Did you even read the article?

The #1 headline point was "coming up with strategy": here's the reference:

"1\. A clear strategy is the key to execution When I assumed the CEO role, the
organization had been struggling with a lack of strategic clarity. The company
is in a market with both endless growth opportunities and nearly as many
potential distractions if strategy is not clear and priorities are not set.
Creating a true north star for the team was my top priority."

1/2 the articles was about this.

So yes, her role 'should have been' to keep the lights on, and definitely not
make consequential decisions as such, so why on earth is she doing it?

Also - her comment about 'compassion vs. financial acumen' was essentially
pointless in the context that 'financial acumen' is not necessarily that
important about a startup either.

This was possibly a shameful exercise in mismanagement.

"I had no idea what I was doing, I read some pop-culture books on being a CEO,
I was empathetic, and I laid down a company strategy based on industry
buzzwords"

Ridiculous.

"Keeping the lights on" is what she should have done as a 'member of the board
overseeing the company temporarily'.

She should have worked with the remaining C-level team to set some priorities,
pick some things to fix, and probably lean in with some financial concerns if
there as an opportunity to do that. That's it.

------
timavr
I don't see any problem here. Investors control the company. If they want to
hire Micky Mouse to run it, so be it.

The bigger issue is that the article is non-transparent.
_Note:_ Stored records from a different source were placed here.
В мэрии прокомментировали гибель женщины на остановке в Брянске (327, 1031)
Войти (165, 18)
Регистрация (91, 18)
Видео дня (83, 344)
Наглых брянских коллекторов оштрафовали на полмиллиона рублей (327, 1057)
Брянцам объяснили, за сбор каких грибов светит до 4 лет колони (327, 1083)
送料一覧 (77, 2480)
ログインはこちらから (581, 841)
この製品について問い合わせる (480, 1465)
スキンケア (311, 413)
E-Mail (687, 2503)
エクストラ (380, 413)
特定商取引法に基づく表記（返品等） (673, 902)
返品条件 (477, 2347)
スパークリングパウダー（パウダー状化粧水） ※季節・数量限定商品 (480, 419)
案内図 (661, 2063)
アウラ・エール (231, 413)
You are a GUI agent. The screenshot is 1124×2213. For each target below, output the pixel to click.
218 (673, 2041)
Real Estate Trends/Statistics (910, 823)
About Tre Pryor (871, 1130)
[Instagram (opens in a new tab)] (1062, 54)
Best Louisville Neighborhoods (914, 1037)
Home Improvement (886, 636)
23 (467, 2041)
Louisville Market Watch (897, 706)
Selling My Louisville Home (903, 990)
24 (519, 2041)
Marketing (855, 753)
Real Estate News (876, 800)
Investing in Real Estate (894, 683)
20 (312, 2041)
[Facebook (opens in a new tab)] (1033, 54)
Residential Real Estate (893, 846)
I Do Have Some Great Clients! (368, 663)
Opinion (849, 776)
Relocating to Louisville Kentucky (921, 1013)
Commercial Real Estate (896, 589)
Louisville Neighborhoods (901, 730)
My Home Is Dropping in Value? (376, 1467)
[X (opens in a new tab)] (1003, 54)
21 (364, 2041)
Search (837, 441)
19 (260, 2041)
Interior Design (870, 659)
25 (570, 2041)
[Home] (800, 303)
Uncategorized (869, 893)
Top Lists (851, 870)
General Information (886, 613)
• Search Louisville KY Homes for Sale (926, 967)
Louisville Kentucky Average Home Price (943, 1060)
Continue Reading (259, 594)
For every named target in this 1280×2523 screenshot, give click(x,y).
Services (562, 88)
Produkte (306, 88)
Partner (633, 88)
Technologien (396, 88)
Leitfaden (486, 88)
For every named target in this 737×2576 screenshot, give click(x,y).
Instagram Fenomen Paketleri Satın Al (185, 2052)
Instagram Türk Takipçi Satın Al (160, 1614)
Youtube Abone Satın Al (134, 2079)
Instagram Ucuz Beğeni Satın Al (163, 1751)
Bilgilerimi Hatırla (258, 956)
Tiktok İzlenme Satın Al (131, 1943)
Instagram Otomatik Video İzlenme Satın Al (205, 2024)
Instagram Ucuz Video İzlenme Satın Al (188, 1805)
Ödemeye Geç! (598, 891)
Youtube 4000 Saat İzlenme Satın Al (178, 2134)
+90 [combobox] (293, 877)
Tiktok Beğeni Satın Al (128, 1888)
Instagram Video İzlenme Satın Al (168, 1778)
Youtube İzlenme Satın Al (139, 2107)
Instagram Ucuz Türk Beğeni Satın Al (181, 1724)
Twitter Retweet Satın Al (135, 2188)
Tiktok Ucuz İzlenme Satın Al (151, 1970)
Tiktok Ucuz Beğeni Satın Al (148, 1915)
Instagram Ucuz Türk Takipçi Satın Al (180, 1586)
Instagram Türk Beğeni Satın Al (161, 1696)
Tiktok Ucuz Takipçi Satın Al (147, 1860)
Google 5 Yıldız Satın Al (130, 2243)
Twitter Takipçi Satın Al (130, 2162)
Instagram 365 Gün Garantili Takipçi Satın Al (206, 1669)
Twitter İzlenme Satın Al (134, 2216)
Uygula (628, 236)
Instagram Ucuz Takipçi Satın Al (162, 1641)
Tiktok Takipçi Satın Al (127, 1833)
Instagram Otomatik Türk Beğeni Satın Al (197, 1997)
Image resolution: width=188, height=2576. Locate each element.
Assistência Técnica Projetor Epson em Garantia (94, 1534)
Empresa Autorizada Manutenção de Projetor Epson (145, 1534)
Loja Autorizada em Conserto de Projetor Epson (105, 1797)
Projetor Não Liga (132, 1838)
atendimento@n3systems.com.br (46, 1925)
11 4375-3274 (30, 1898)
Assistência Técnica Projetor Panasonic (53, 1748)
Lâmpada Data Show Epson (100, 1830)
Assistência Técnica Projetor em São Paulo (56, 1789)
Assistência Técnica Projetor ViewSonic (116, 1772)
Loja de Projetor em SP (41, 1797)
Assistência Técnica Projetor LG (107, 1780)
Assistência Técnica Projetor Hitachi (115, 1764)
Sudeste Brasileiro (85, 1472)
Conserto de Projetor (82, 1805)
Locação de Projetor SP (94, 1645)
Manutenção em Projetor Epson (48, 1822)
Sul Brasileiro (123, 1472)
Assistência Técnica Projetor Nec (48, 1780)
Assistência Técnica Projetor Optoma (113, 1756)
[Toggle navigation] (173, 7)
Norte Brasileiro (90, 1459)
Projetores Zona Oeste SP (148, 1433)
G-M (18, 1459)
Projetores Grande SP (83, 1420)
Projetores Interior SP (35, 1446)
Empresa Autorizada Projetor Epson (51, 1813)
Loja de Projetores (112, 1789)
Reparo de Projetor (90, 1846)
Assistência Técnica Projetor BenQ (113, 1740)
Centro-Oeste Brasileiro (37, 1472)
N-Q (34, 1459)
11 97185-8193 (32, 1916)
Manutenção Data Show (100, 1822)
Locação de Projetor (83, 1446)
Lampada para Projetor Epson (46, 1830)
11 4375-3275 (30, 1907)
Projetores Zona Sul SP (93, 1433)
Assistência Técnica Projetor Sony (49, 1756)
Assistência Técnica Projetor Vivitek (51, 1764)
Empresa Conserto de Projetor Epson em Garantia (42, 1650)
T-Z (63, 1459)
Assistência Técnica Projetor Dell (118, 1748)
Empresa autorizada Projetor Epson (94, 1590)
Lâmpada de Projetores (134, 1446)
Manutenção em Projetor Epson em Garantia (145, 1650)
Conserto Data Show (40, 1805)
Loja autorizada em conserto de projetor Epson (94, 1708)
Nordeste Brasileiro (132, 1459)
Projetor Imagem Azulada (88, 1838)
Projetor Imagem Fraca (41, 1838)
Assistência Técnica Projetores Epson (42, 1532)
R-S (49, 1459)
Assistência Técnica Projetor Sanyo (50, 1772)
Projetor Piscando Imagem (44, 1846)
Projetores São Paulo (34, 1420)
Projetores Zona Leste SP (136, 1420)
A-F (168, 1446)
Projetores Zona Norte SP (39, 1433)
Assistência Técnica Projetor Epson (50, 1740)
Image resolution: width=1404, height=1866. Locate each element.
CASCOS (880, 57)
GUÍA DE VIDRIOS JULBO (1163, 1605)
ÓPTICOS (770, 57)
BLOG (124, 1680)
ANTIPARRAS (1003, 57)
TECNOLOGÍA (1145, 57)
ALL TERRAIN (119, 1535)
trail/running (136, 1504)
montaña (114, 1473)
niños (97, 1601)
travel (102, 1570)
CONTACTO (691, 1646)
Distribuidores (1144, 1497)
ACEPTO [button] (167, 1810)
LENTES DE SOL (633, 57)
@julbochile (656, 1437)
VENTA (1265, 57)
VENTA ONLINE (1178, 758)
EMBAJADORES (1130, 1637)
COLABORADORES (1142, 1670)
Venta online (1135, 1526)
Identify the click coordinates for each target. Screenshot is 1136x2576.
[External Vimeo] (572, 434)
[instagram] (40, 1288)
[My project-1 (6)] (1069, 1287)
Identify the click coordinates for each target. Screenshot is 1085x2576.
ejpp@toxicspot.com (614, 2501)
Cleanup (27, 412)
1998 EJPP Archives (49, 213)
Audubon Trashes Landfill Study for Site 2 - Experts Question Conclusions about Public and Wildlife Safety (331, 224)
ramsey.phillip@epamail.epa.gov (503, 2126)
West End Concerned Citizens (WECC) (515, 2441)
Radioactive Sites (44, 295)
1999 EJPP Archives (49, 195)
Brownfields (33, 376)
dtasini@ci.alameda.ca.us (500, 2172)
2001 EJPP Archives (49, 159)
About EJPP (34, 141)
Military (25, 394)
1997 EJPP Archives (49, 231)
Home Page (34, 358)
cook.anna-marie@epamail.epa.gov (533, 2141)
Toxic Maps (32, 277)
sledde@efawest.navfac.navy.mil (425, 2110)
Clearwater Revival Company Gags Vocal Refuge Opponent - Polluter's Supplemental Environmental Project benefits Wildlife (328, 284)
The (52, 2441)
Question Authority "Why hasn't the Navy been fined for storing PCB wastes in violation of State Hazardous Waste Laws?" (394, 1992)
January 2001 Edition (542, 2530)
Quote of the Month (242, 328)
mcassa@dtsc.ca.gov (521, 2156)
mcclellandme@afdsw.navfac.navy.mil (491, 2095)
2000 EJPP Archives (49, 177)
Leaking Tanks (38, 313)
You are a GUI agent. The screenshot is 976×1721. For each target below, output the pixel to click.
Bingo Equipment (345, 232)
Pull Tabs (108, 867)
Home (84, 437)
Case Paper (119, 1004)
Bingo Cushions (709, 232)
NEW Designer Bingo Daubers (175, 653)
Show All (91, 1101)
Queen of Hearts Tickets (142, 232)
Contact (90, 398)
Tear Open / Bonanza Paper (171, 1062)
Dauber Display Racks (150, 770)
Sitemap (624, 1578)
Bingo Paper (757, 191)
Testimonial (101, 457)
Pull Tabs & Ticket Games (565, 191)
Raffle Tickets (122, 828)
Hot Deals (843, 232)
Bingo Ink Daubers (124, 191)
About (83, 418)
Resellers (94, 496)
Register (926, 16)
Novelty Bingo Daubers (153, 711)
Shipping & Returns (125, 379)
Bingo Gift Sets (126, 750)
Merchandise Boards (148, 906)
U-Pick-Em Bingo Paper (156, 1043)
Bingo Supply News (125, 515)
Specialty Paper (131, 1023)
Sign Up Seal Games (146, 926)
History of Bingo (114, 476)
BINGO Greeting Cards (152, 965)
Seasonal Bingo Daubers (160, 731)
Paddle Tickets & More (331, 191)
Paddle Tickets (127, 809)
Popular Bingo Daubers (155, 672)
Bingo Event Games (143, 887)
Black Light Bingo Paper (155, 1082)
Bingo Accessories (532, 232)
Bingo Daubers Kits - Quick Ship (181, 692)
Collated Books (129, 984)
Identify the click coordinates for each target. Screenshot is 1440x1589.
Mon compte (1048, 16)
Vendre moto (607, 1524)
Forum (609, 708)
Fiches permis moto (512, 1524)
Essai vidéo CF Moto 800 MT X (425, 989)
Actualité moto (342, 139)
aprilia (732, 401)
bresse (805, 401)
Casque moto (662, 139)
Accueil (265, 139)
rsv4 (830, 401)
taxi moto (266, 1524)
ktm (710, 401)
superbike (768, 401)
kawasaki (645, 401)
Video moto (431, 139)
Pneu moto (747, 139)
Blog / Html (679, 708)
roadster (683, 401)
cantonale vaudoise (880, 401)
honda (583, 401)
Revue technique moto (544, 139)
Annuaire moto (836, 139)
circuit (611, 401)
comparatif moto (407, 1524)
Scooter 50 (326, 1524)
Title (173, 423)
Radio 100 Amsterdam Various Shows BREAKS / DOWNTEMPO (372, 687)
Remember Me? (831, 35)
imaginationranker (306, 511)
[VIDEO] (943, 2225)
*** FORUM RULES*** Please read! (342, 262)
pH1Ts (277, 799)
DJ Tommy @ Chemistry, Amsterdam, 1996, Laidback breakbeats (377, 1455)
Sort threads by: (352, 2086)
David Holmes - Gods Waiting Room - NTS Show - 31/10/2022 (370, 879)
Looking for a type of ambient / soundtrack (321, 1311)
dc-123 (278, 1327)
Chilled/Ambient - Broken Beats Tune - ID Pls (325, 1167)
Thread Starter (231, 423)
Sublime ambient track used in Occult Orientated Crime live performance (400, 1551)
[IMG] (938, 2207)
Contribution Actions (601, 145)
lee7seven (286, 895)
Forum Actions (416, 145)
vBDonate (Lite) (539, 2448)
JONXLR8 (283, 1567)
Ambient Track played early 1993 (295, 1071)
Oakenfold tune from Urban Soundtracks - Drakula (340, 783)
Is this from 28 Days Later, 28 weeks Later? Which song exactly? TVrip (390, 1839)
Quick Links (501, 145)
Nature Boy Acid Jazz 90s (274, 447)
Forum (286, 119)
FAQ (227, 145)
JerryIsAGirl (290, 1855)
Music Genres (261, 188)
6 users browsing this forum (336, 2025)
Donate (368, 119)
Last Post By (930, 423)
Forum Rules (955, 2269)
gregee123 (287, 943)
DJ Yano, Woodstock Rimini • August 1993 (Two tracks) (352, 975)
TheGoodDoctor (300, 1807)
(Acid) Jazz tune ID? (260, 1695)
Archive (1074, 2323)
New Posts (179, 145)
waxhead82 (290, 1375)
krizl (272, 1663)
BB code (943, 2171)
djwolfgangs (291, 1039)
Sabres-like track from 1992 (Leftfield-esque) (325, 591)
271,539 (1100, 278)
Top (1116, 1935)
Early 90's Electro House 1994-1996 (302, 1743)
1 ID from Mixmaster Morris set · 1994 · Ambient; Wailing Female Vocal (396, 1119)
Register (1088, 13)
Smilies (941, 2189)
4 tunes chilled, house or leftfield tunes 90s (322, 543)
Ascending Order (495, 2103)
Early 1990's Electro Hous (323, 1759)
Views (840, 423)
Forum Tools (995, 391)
What company? Why CEO left? What was achieved during those 4 months?

------
arkadiytehgraet
Instead of suggesting better suited person for the role, I believe we should
consider this as yet another example of reality where CEOs do not really
influence outcome of the company, especially once it has grown to 100+
employees. Most of the points in the article ("insights") are buzzword filled
generic Markov chain generated advice that you can find in pretty much any
other book or website.

I would bet a certain amount of money that if they hired an actual waitress,
the results would not have been worse and, most probably, better.